LukasKorsikaDesignStudy

From CSSEMediaWiki

(Difference between revisions)

Revision as of 09:39, 29 September 2010

The Problem

The project I am designing in this study is an application to help me manage my files. I tend to have a number of copies of the same file scattered throughout my various computers and hard drives. I'm sure some of you also have this problem. The reasons for why this occurs include:

Some partitions/disks are only accessible under Linux, so I copy files over to Windows-accessible partitions.
I often copy videos to my laptop to watch away from my desk.
As above, it's useful to have music on both my laptop and my desktop.

While there are clever solutions to this at the filesystem level and the like, these are far too complicated and unstable for me to use on an everyday basis. This program performs a much simpler task: It will go through my filesystem, and tell me which files are the same. I can then use this information to decide how to deal with the situation.

The input to the program is a list of files to be compared for duplication, and the output is a set of groups of identical files, with each group separated by a new line. Originally I wanted to pass in a list of paths, but this method allows me much more flexibility. Given that this program is intended to be used primarily under Linux, I can use a tool like find(1) to generate the list of files I am interested in. This gives me the power to limit my comparisons to, for example, files with the .avi extension. Adding support for such advanced operation to this program would duplicate existing functionality, and violate the unix philosophy of Do One Thing, And Do It Well. (in OO terms, the Single responsibility principle).

It is based on an existing program I wrote in C many years ago (well, about three). The goal of this exercise is to iteratively improve the design to a level at which I am happy with it, and then implement it in C# (running under Mono).

Requirements

A basic description of requirements the solution must fulfill.

Must take a list of files as input, and output groups of identical files
Must support a variety of approaches for determining equality -- for instance, file size, hashes, modification time, and the raw file contents.
Must use reasonable amounts of memory, I/O bandwidth, and time.
Should be file-system agnostic (that is, it shouldn't be limited to one particular file system)
Should be extensible, to ease implementation of possible future features. (the original does not fulfill this requirement).

Initial Design

(converted to Object Oriented Programming from the original C source, so some liberties have been taken with converting this into classes, but this is essentially its original form) NOTE: Don't judge my OO design skills from this diagram. This is the old design I'm starting with.

Design Description

As this program was originally written in C most of the code is in a variety of functions which don't really belong to any class. That has been represented by the obvious God Class in this diagram.

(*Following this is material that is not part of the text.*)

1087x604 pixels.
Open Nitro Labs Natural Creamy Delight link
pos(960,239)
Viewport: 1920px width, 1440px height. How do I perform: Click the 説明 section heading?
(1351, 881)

There are a few classes which this main program uses to perform its task. The helper classes are:

File -- This represents a file on the file system, and has methods to find its size, and its SHA-1 hash. (which are the only supported bits of data used to check for uniqueness).
Tree -- This is a simple class representing a Tree. A tree is composed of a set of TreeNode, and stores a reference to the root. It also has a prune method, which uses a recursive algorithm to remove all TreeNodes with one or fewer (<= 1) files in it.
TreeNode -- A tree node represents a node in a binary tree, stores its key (which may be size or hash depending on the tree), and a list of all files which have that value. TreeNode has a number of recursive methods to iterate over the tree, get the list of files at that node, and insert a new file with a key recursively.

Most of the functionality occurs in global functions outside of classes. These are shown in the God class in the diagram. This god class handles the parsing of arguments, the reading of the file list from stdin, building the groups of identical files, and outputting the result.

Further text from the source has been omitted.